Hoy los jueces se encuentran de nuevo convocados a la huelga en un llamamiento fragmentado y disperso fruto de la exitosa “estrategia Caamaño”, consistente en el ofrecimiento de dádivas materiales y privilegios de clase funcionarial que han calado como la lluvia fina desde la primera huelga en una casta funcionarial por lo general adocenada en la plaza conseguida, esperando pacientemente que corra el escalafón. Desde el Ministerio, Juntas de Jueces y asociaciones que han desistido de las movilizaciones, se subraya que no existen ya motivos para la huelga, dada la actitud dialogante del sucesor de Fernández Bermejo y los acuerdos puntuales alcanzados fruto de la misma. Mientras, en las Juntas rebeldes se denuncia una falsa actitud dialogante que no se termina de concretar negro sobre blanco. Desde esta posición, los motivos que justificaron la primera huelga de jueces de la historia, continúan sin solución. Caamaño consigue así eficazmente reducir el conflicto a sus motivos materiales, excluyendo del debate las razones de la descomposición de la Administración de Justicia, cada día más administración y menos Justicia.

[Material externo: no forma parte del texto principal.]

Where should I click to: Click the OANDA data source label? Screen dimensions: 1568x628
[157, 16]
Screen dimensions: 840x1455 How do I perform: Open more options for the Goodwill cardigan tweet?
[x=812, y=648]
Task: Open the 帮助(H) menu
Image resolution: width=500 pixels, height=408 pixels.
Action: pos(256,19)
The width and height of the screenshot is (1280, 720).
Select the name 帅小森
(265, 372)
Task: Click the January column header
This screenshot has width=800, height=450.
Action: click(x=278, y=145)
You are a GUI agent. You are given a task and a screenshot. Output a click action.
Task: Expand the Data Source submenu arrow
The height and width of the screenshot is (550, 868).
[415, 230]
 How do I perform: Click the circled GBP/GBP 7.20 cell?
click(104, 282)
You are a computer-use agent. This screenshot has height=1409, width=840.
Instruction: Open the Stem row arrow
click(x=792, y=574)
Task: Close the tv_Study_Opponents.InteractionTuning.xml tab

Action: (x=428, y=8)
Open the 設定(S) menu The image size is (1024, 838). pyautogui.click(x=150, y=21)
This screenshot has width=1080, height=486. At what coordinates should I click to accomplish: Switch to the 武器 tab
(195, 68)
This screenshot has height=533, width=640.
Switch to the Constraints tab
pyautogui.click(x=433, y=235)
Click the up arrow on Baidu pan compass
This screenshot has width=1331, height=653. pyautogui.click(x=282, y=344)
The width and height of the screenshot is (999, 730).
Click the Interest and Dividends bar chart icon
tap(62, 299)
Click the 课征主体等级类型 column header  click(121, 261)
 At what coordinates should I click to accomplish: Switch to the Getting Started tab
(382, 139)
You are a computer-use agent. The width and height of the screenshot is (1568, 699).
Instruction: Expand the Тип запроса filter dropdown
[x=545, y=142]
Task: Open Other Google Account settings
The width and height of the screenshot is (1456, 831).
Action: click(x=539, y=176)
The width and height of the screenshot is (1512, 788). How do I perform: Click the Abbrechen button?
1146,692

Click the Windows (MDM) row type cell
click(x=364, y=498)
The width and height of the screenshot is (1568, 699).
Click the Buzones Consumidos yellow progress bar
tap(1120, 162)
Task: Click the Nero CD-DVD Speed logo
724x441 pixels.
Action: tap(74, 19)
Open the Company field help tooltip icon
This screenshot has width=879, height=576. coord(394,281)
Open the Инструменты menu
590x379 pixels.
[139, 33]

Razones precisamente y no motivos son los que sobran a esta huelga y más aún que en aquella de la que es secuela. La llegada de Caamaño al Ministerio ha impulsado de manera exponencial la burocratización de la Justicia y su reducción a mero departamento gubernamental, alcanzando cotas que el tosco Fernández Bermejo ni siquiera imaginó. La municipalización de los registros civiles sustrayéndolos a la dirección judicial, la desjudicialización de la instrucción de las causas penales, y la intención de recortar el sistema de recursos estableciendo tasas obligatorias para recurrir son hitos ministeriales que no existían el 18 de Febrero y que se materializaron con posterioridad a aquella histórica jornada.